# Gaussian Discriminant Analysis generative learning algorithm


Model is implemented for classifying between two classes 

Assumptions for the model are :

$ y $ is distributed with $ Bernoulli $ distribution parametrized by  $\phi $

$ x | y =0 $ and $ x | y =1 $ are distributed with $ Gaussian $ distribution with means $ \mu_0 , \mu_1 $ and covariances $ \Sigma $

The distributions are :

$$ p(y) = \phi^y(1 - \phi)^{1-y} $$


$$ p(x|y) = \frac{1}{2 \pi ^{d/2} |\Sigma|^{1/2} }exp(-\frac{1}{2} ( x - \mu)^T \Sigma^{-1} (x-\mu))$$


where $d$ is size of $\Sigma$ and $\mu$ is $\mu_0$ or $\mu_1$ for $p(x|y=0)$ and $p(x|y=1)$  respectively



In [None]:
def prob_x_given_y(arg, mean, covariance):
    a = -0.5 * np.transpose(arg - mean).dot((np.linalg.inv(covariance)).dot(arg - mean))
    b = 1/(((2 * np.pi)**(covariance.shape[0]/2)) * np.sqrt(np.linalg.det(covariance)))

    return b * np.exp(a)

In [None]:
def train(x, y):
    n = len(y)
    labels = y.reshape(n, 1)

Then log likelihood of data can be written as 


$$ log \  \prod^n_{i=1} p(x^{(i)}, y^{(i)} ; \phi, \mu_0, \mu_1, \Sigma )= \ log \ \prod^n_{i=1}(p(x^{(i)} | y^{(i)}; \mu_0, \mu_1, \Sigma) \cdot p(y^{(i)}; \phi))  $$


By maximizing log likelihood function we get the parameters :

$$ \phi \ = \ \frac{1}{n} \sum_{i=1}^n 1\{y^{(i)} = 1\} $$


$$ \mu_1 \ = \ \frac{\sum_{i=1}^n 1\{y^{(i)} = 1\}x^{(i)}}{\sum_{i=1}^n 1\{y^{(i)} = 1\}} $$

$$ \mu_0 \ = \ \frac{\sum_{i=1}^n 1\{y^{(i)} = 0\}x^{(i)}}{\sum_{i=1}^n 1\{y^{(i)} = 0\}} $$


In [None]:
    positive_mean_numerator = 0
    negative_mean_numerator = 0
    y_positive_cnt = 0
    y_negative_cnt = 0
    for i in range(n):
        if labels[i] == 1:
            positive_mean_numerator += x[i, :]
            y_positive_cnt += 1
        else:
            negative_mean_numerator += x[i, :]
            y_negative_cnt += 1
    mean_positive = np.array((positive_mean_numerator / y_positive_cnt))
    mean_negative = np.array((negative_mean_numerator / y_negative_cnt))
    class_prior = y_positive_cnt / n


$$ \Sigma = \frac{1}{n} \sum_{i=1}^n(x^{(i)} - \mu_{y^{(i)}})(x^{(i)} - \mu_{y^{(i)}})^T$$

In [None]:
    covariance = 0
    y_neg = k = np.array([0 if a == 1 else 1 for a in labels]).reshape(n, 1)
    temp = labels * (x - mean_positive) + y_neg * (x - mean_negative)

#### Stored data:
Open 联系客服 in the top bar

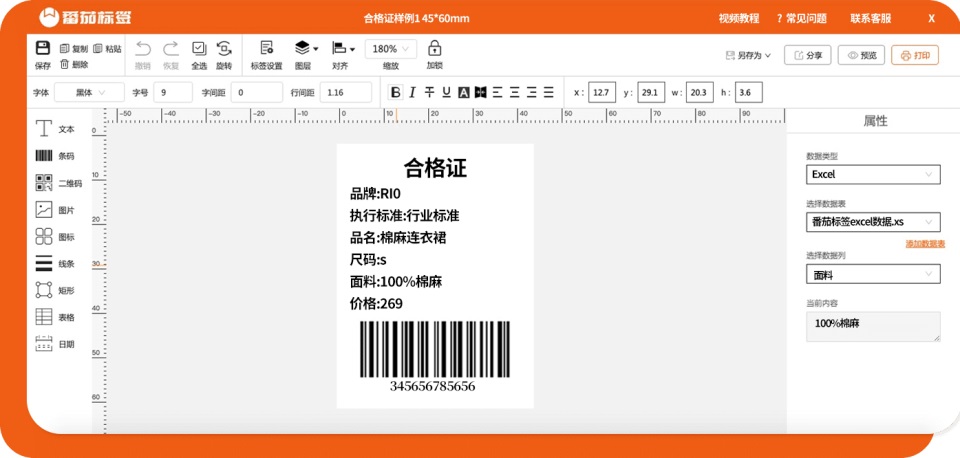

#### Task 1:
In the Gaussian discriminant analysis page, change "covariance" to "cov" and give the passage starting with "where $d$ is" and going on through "mean).dot((np.linalg.inv(covariance)).dot(arg - mean))".
#### Task 2:
Recast the paragraph of the Gaussian discriminant analysis page that begins "Assumptions for the model are" as a short bulleted list, keeping its main facts.
#### Task 3:
Answer these questions from the Gaussian discriminant analysis page:
(a) How many classes does the model classify between?
(b) What does d stand for in the formula for p(x|y)?
(c) Which variable is divided by n to compute class_prior in the code?

#### Correct response 1:
where $d$ is size of $\Sigma$ and $\mu$ is $\mu_0$ or $\mu_1$ for $p(x|y=0)$ and $p(x|y=1)$  respectively



In [None]:
def prob_x_given_y(arg, mean, cov):
    a = -0.5 * np.transpose(arg - mean).dot((np.linalg.inv(cov)).dot(arg - mean))

#### Correct response 2:
- y follows a Bernoulli distribution with parameter φ.
- x given y = 0 and x given y = 1 follow Gaussian distributions with means μ0 and μ1 and covariance Σ.

#### Correct response 3:
(a) Two.
(b) The size of Σ.
(c) y_positive_cnt.